▶ [Aim of the exercise]
Collect every line of the listing below that contains the word "Select".

++++++++++

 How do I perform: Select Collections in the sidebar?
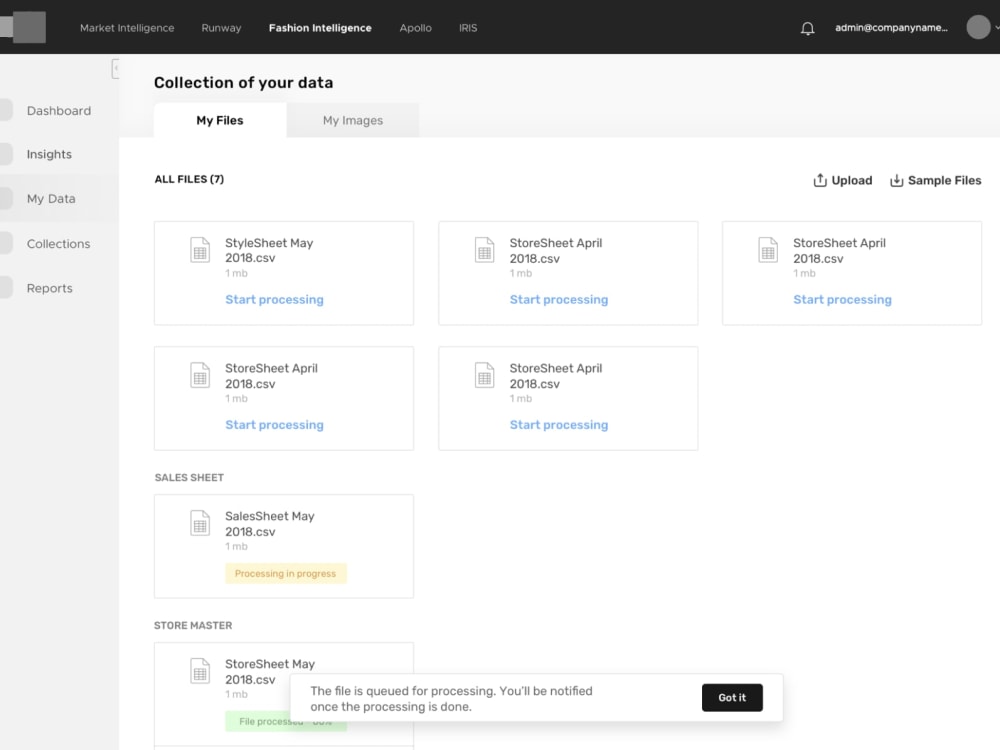click(59, 243)
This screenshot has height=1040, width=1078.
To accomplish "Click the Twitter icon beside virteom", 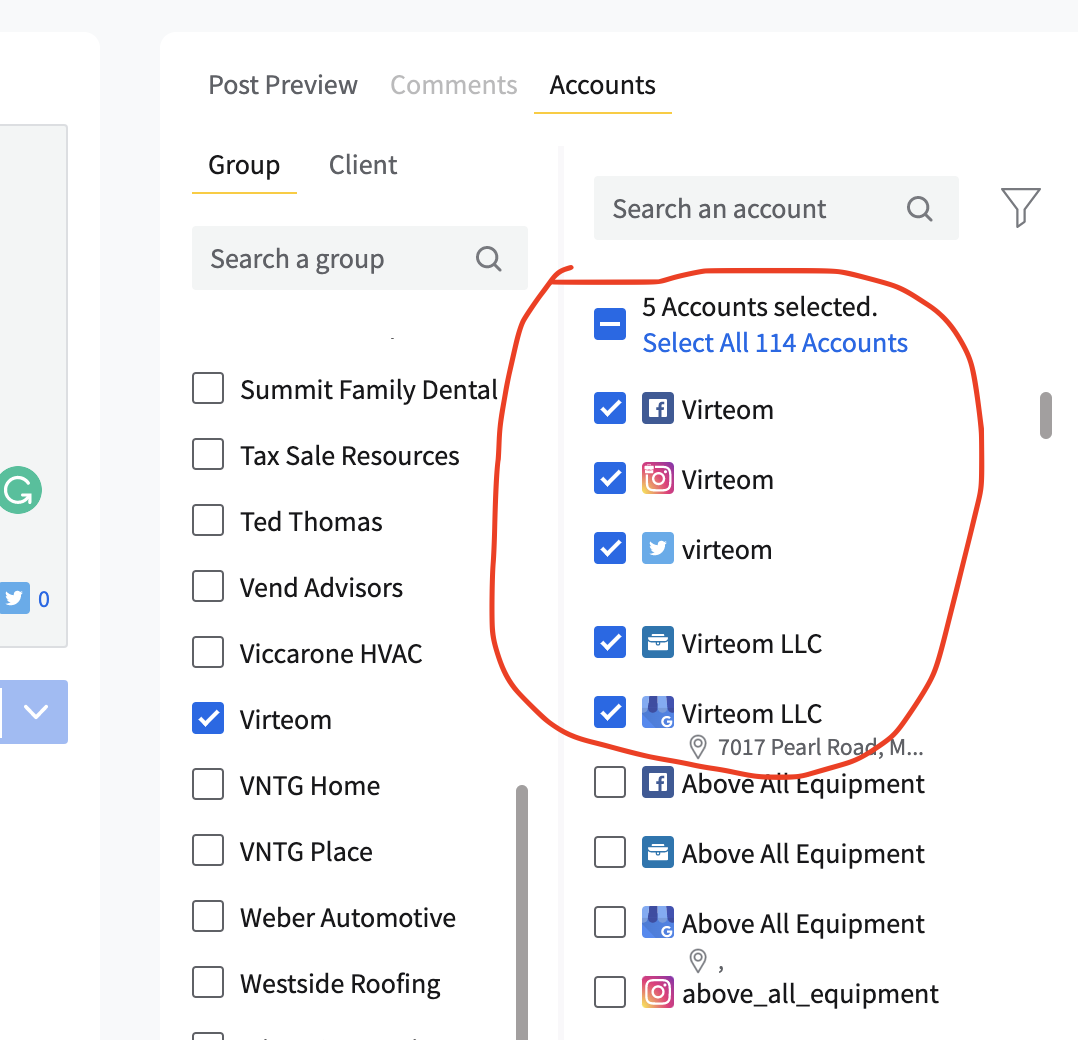I will pyautogui.click(x=657, y=549).
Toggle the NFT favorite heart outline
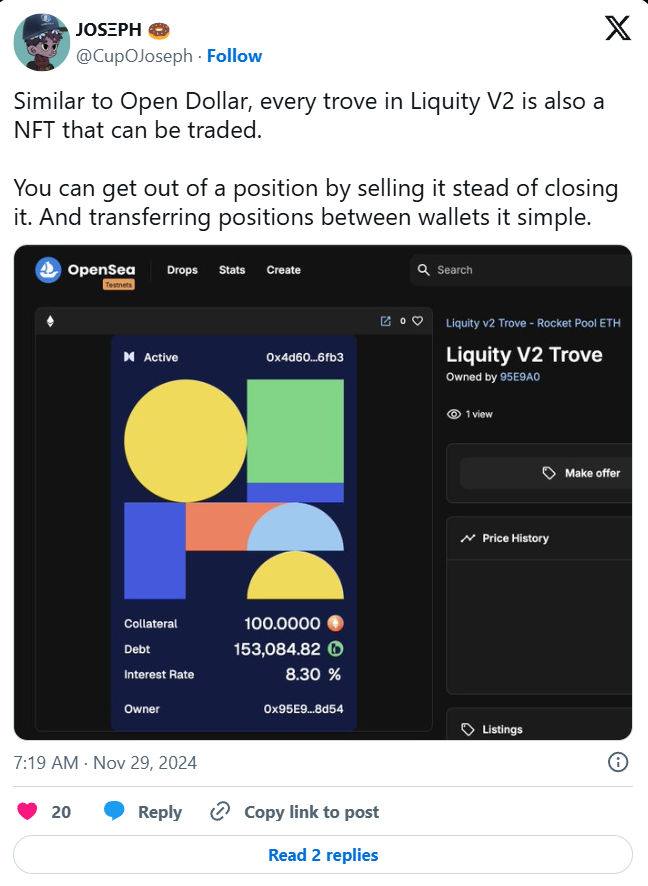The width and height of the screenshot is (648, 886). tap(417, 321)
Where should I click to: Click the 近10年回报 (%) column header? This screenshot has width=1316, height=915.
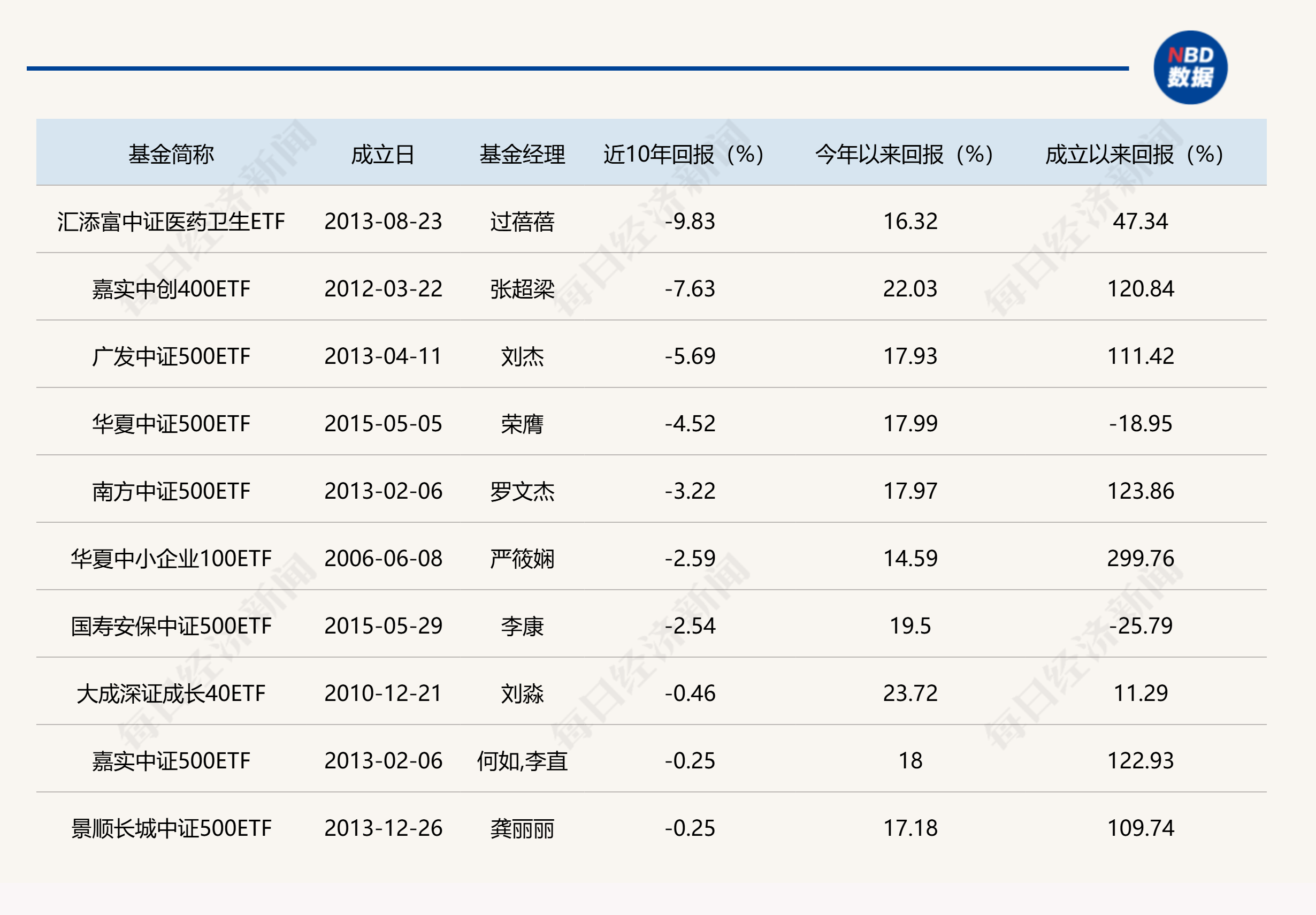pyautogui.click(x=683, y=154)
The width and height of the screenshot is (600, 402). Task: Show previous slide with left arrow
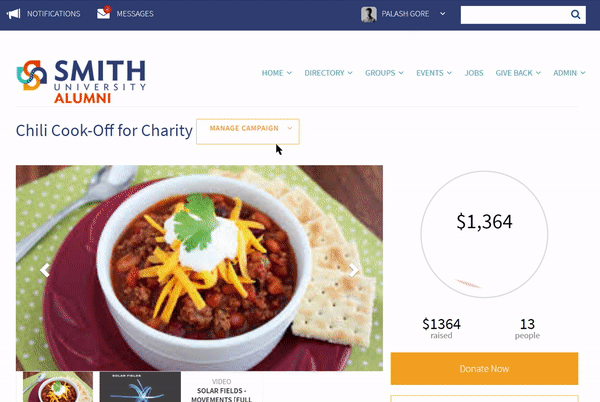click(45, 270)
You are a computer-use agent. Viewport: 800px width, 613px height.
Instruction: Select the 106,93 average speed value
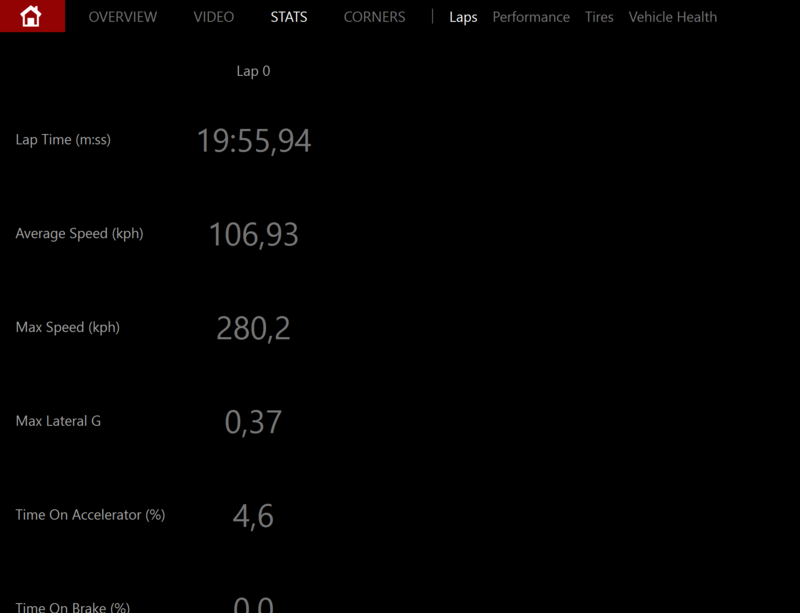[x=253, y=235]
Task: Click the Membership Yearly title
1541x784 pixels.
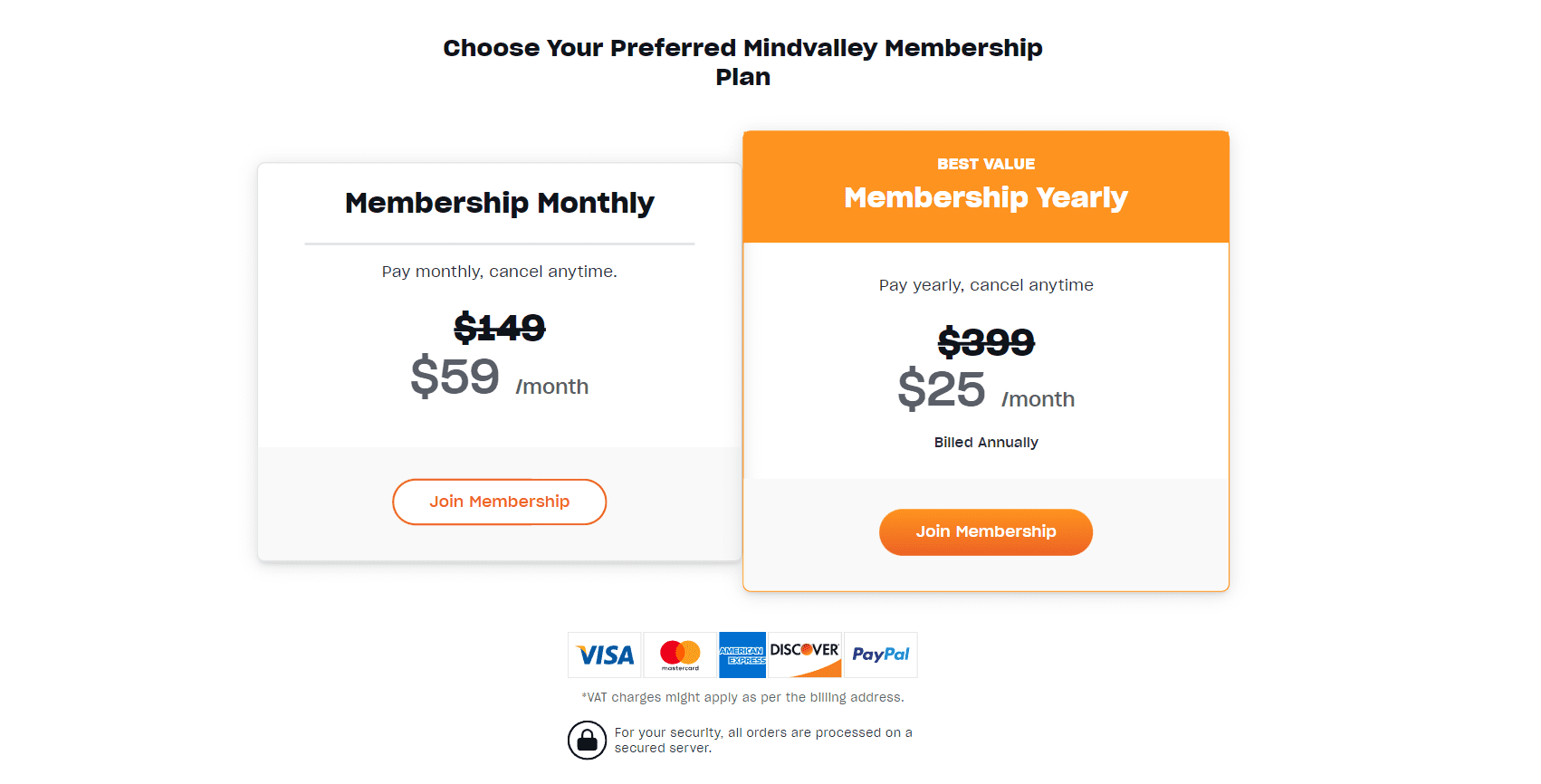Action: coord(985,197)
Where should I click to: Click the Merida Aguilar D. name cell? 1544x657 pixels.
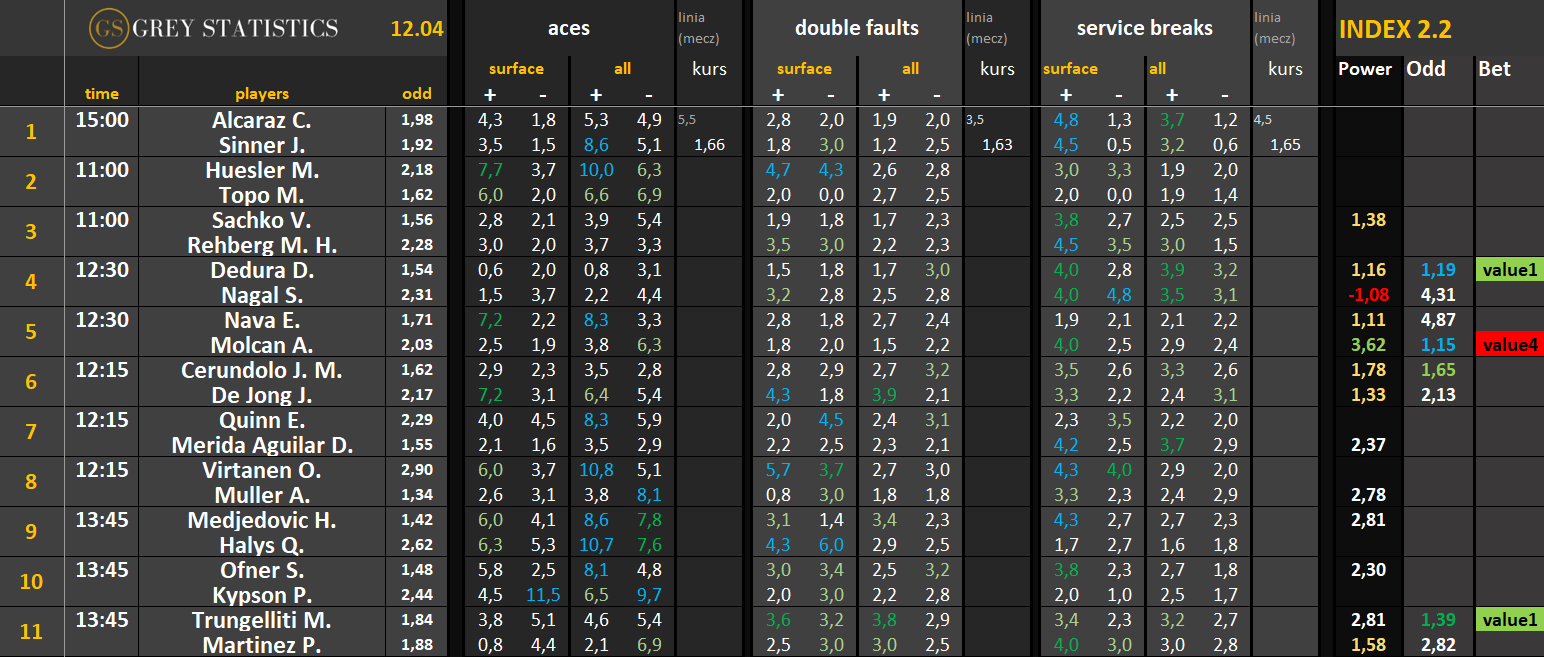pos(262,445)
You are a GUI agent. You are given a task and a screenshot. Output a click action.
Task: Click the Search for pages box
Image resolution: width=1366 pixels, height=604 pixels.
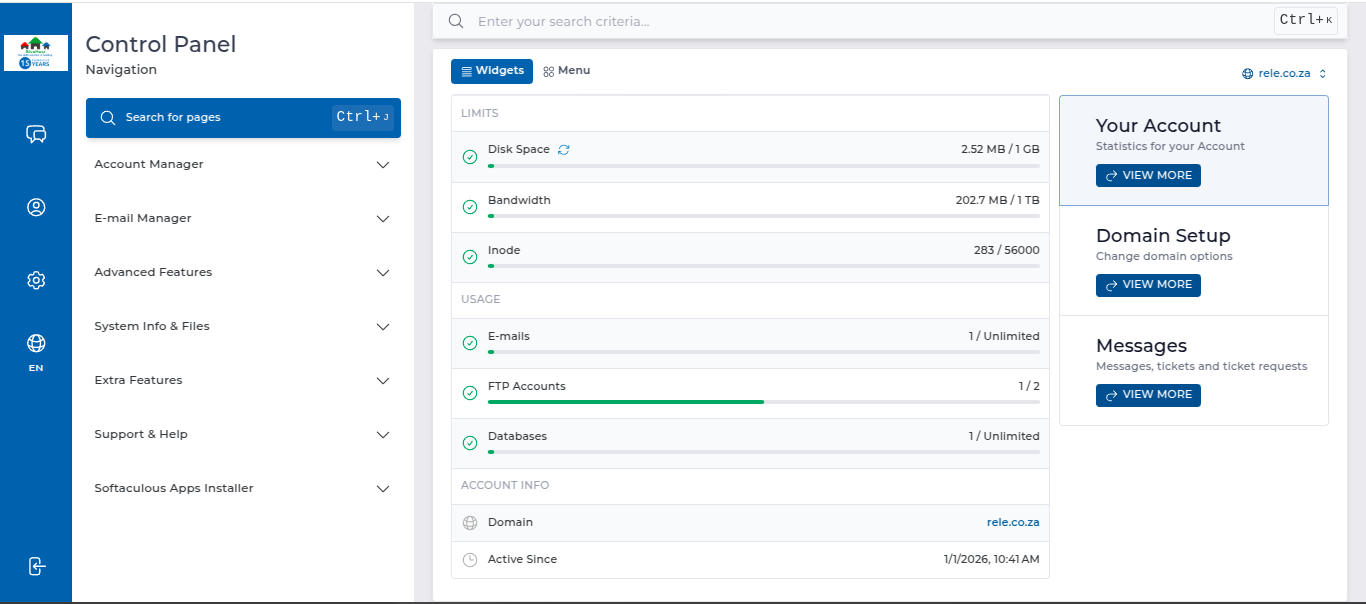click(243, 117)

++++++++++

▶ [Exercise result]
 How do I perform: Select Collections in the sidebar?
Instruction: Select the 106,93 average speed value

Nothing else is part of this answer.